— TESTO FORNITO —
════

I red flag: segnali che non vanno sottovalutati
Dai fatti noti su Pamela Genini emergono alcuni di questi indicatori:
- Volontà di porre fine alla relazione: quando una persona manifesta la decisione di lasciare o distaccarsi, può generare crisi violente se l’altro non accetta la fine. Nel caso di Genini, la volontà di chiudere era chiara.
- Precedenti litigi, minacce o aggressioni: fonti indicano che la relazione era già nota per tensioni. I vicini avevano sentito urla, e alcune segnalazioni precedenti avevano allarmato.
- Stalking o controllo ossessivo: possesso di chiavi copiate (come emerso nel caso di Soncin che avrebbe fatto copie della chiave di nascosto) è un segno di comportamento coercitivo e invasivo dello spazio personale.
- Violenza improvvisa o escalation rapida: l’aggressione sul balcone, la modalità con cui l’omicidio è avvenuto (trascinamento, uso di coltello multiplo) dimostrano una escalation non moderata.
Altri segnali più sottili che spesso precedono la violenza sono: isolamento sociale, svalutazione o umiliazioni, gelosia eccessiva, controllo degli spostamenti, delle relazioni con amici/famiglia, frequenti richieste di spiegazioni, comportamento imprevedibile.
Perché alcuni red flag vengono ignorati
Ci sono varie ragioni:
- Minimizzazione: la persona affetta da violenza può credere che “non è così grave”, che passerà, che l’altro cambierà.
- Vergogna o senso di colpa: chi subisce può sentire che è colpa sua, o che denuncia significherebbe fallimento personale.
- Dipendenza economica o emotiva: il temere le conseguenze della fine della relazione (isolamento, perdita, solitudine).
- Scarsa conoscenza dei diritti o delle risorse disponibili.
Cosa fare concretamente: prevenire, proteggere, intervenire
- Ascoltare le persone in difficoltà: quando qualcuno parla di paura, di momenti in cui si sente in pericolo, non liquidare il racconto come semplice “drama”.

════

— MATERIALE MOSTRATO —
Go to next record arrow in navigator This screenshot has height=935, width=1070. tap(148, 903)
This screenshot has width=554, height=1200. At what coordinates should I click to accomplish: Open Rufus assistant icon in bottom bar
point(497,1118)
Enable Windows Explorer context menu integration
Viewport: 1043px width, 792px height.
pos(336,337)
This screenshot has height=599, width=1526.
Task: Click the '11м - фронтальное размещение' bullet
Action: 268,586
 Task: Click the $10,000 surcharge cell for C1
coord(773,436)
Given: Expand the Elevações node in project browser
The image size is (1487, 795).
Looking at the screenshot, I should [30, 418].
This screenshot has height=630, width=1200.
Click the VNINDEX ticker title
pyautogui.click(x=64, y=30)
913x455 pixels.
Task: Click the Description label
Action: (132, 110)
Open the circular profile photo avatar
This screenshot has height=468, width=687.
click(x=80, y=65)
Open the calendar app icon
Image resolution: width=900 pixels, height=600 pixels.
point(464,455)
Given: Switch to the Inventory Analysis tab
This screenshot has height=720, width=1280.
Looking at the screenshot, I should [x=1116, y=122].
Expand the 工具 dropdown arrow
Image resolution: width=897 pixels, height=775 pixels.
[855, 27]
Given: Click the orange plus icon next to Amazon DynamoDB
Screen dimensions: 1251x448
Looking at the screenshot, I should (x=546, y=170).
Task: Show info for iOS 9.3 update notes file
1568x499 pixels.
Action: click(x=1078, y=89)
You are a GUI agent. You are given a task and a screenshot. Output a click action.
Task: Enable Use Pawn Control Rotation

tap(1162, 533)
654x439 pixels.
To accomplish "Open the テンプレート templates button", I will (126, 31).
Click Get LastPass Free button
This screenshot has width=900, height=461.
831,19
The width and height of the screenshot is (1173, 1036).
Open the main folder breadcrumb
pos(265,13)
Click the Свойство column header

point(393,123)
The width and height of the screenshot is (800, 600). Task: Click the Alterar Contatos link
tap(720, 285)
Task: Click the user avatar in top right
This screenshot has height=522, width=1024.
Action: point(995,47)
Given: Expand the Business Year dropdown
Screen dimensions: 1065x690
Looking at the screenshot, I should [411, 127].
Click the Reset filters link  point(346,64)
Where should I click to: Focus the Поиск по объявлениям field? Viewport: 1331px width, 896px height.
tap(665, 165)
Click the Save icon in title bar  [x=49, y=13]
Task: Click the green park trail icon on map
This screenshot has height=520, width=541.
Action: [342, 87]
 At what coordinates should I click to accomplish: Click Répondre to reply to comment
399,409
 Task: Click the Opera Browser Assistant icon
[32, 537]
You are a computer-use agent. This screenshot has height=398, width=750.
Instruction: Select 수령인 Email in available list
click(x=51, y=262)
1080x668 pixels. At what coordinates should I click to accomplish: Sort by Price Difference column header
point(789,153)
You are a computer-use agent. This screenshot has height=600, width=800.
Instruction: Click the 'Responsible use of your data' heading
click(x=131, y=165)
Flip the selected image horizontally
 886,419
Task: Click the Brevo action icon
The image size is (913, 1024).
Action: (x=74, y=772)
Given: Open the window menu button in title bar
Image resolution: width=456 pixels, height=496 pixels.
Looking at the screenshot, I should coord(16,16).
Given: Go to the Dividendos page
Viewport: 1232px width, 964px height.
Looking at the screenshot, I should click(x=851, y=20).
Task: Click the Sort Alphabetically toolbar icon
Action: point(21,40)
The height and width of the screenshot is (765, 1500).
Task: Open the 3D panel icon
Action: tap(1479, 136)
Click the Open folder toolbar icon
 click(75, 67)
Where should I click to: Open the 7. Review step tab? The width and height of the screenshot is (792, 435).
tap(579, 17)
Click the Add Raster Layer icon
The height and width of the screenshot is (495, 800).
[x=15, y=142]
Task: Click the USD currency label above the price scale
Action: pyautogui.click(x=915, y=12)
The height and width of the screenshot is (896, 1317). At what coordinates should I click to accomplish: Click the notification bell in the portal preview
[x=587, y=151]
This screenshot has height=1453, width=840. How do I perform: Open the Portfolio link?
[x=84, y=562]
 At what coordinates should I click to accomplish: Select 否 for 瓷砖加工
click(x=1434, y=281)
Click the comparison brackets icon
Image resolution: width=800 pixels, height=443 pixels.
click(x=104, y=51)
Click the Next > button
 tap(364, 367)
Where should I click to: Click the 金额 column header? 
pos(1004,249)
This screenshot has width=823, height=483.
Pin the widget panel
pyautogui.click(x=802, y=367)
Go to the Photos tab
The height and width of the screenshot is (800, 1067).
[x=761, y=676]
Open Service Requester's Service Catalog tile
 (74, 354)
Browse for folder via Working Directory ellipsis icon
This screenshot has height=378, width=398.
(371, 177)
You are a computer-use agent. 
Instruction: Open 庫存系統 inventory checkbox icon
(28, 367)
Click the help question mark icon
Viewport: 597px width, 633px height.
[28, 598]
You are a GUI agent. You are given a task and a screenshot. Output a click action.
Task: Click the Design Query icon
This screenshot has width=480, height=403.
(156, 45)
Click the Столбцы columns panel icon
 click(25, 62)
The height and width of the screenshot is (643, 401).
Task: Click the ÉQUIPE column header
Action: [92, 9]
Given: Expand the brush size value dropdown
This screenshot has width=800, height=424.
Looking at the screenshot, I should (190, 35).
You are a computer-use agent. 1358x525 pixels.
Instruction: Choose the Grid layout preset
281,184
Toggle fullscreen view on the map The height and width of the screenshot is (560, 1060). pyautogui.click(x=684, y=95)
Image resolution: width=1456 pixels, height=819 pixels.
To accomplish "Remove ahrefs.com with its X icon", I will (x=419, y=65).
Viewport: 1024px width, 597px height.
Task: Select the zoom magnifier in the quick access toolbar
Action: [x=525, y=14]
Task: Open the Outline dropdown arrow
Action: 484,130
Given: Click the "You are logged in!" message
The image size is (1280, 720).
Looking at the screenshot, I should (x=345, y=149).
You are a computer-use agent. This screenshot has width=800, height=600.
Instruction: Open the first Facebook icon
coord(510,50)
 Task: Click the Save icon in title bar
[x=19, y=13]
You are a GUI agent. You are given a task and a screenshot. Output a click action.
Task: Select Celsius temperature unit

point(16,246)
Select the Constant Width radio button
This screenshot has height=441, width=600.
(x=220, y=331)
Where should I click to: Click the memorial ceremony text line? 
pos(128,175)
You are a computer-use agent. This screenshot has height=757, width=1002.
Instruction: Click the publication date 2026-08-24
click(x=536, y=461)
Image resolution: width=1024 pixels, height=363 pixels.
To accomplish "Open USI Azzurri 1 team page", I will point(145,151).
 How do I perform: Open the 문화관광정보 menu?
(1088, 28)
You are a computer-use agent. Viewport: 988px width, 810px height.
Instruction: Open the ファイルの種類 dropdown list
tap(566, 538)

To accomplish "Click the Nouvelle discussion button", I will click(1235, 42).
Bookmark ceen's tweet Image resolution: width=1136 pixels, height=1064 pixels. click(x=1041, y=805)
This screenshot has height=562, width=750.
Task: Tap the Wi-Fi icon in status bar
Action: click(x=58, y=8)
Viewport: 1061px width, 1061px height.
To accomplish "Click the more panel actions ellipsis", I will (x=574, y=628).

════

— DETTAGLI DEL COMPITO —
Scrivi la parte successiva del testo sui segnali di pericolo nelle relazioni violente, ripartendo subito dopo l'ultima frase. Il materiale proviene da un'altra fonte.

— SOLUZIONE PROPOSTA —
- Segnalare alle autorità competenti: polizia, carabinieri, numero antiviolenza nazionale 1522. Centri antiviolenza, associazioni come Di.Re sono risorse fondamentali.
- Mettere in sicurezza: cambiare luoghi, rafforzare porte, evitare di restare da sola in situazioni di rischio.
- Cercare sostegno psicologico: la violenza psicologica è spesso precoce e invisibile. Un esperto può aiutare a riconoscere manipolazione e comportamenti abusanti.
- Educazione affettiva: insegnare sin da giovani cosa siano il rispetto, i confini, il consenso. Le scuole e le istituzioni hanno un ruolo cruciale nel costruire modelli relazionali sani.
La riflessione a partire dal caso Genini
La tragedia di Pamela Genini deve spingere non solo all’indignazione ma all’azione concreta. È un promemoria che il femminicidio non è mai un evento isolato, ma l’esito estrema di una serie di segnali ignorati. Secondo dati recenti in Italia, il numero di donne uccise da partner o ex‐partner è in aumento rispetto ai periodi precedenti, con circa più di 50 casi già nel 2025.
Non basta la cronaca, se poi non cambiano le misure: rafforzamento delle leggi, più centri antiviolenza accessibili, formazione delle forze dell’ordine, sensibilizzazione dei medici, insegnanti, amici, parenti.
Il femminicidio di Pamela Genini è una ferita che scuote la coscienza collettiva. Ma è anche un campanello d’allarme per chiunque: i red flag esistono, sono visibili a chi vuole vedere. Non possiamo più permetterci di ignorarli. Ogni segnale va preso sul serio, ogni vittima potenzialmente salvata merita che qualcuno l’ascolti, che qualcuno intervenga.
Perché spesso chi salva una persona è chi osa chiedere: “Stai bene? Hai bisogno d’aiuto?”. Chiedere può davvero fare la differenza.